#### Do this:
Edit the stretch from "Task: Open data source settings wrench icon" through the end of the records so that "wrench icon" becomes "gear icon", with everything else unchanged. Return only that stretch, leaving the pictures out.

---

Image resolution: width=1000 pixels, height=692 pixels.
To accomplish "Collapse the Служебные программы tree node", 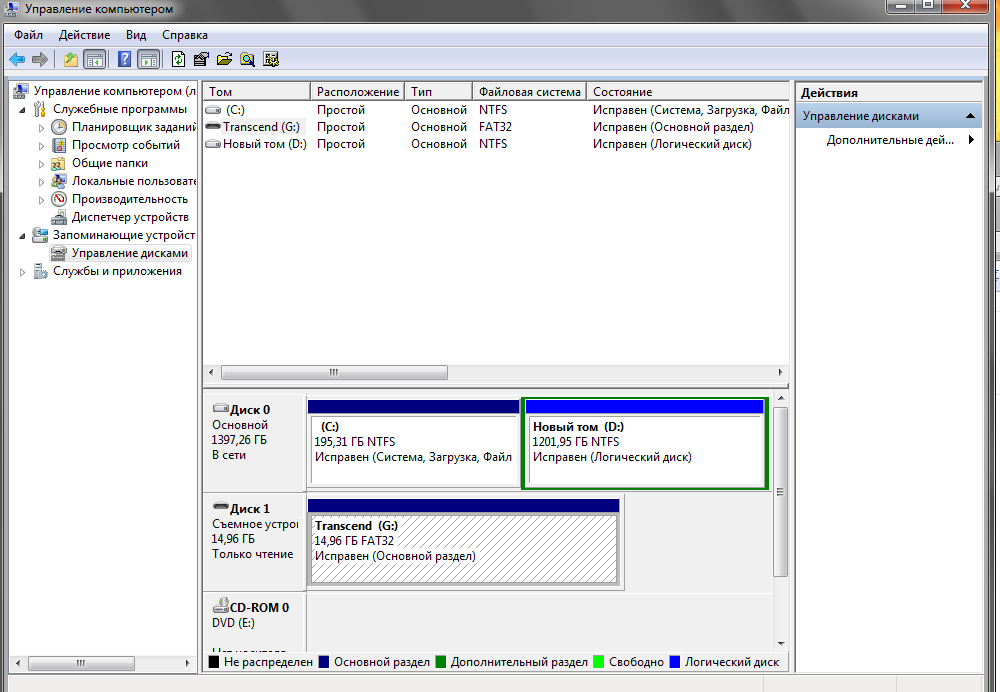I will pyautogui.click(x=24, y=110).
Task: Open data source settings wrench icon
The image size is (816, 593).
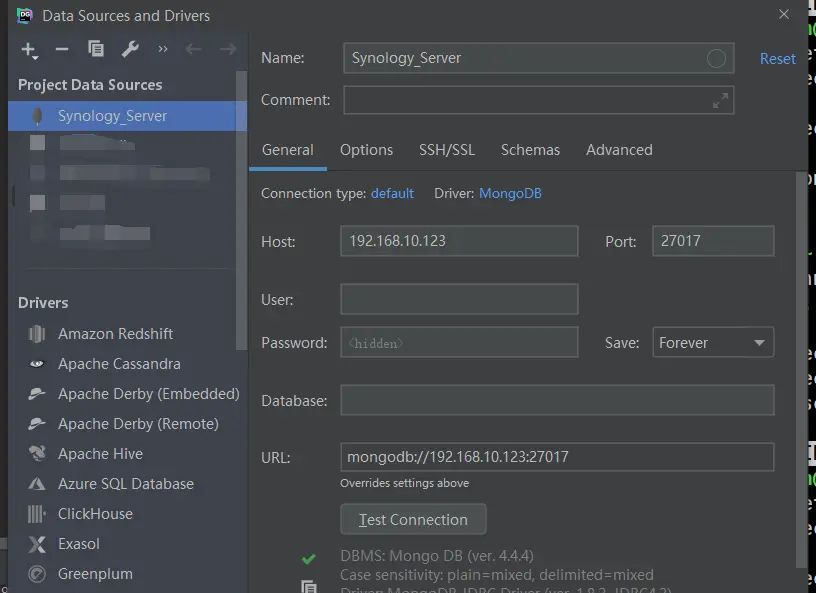Action: (x=129, y=49)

---

#### Solution to this exercise:
Task: Open data source settings gear icon
The image size is (816, 593).
Action: (x=129, y=49)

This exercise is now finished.